More complex example exists. E.g. if you have to build a binary tree that grows according to some computation done at runtime, you basically have no other choices but to use dynamic memory allocation.
Array size is defined at compilation time whereas dynamic allocation is done at run time.
Thus, in your case, you can use your pointer as an array : numbers[5] is valid.
If you don't know the size of your array when writing the program, using runtime allocation is not a choice. Otherwise, you're free to use an array, it might be simpler (less risk to forget to free memory for example)
Example:
to store a 3-D position, you might want to use an array as it's alwaays 3 coordinates
to create a sieve to calculate prime numbers, you might want to use a parameter to give the max value and thus use dynamic allocation to create the memory area
Array is used to allocate memory statically and in one go.
To allocate memory dynamically malloc is required.
e.g. int numbers[10];
This will allocate memory statically and it will be contiguous memory.

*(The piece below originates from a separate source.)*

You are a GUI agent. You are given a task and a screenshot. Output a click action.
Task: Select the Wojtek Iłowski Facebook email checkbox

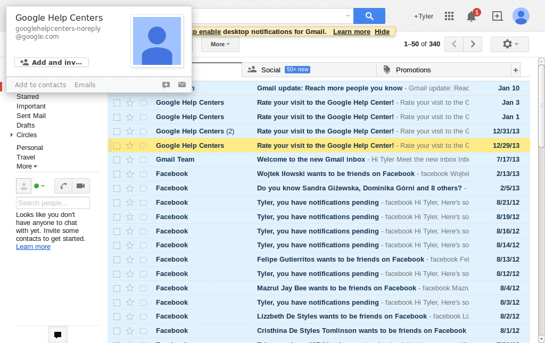pos(116,174)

If you are not aware of the count of the numbers then use variable like count.
int count;
int *numbers;
scanf("%d", count);
numbers = malloc ( sizeof(int) * count );
This is not possible in case of arrays.
Dynamic does not refer to the access. Dynamic is the size of malloc. If you just use a constant number, e.g. like 10 in your example, it is nothing better than an array. The advantage is when you dont know in advance how big it must be, e.g. because the user can enter at runtime the size. Then you can allocate with a variable, e.g. like malloc(sizeof(int) * userEnteredNumber). This is not possible with array, as you have to know there at compile time the (maximum) size.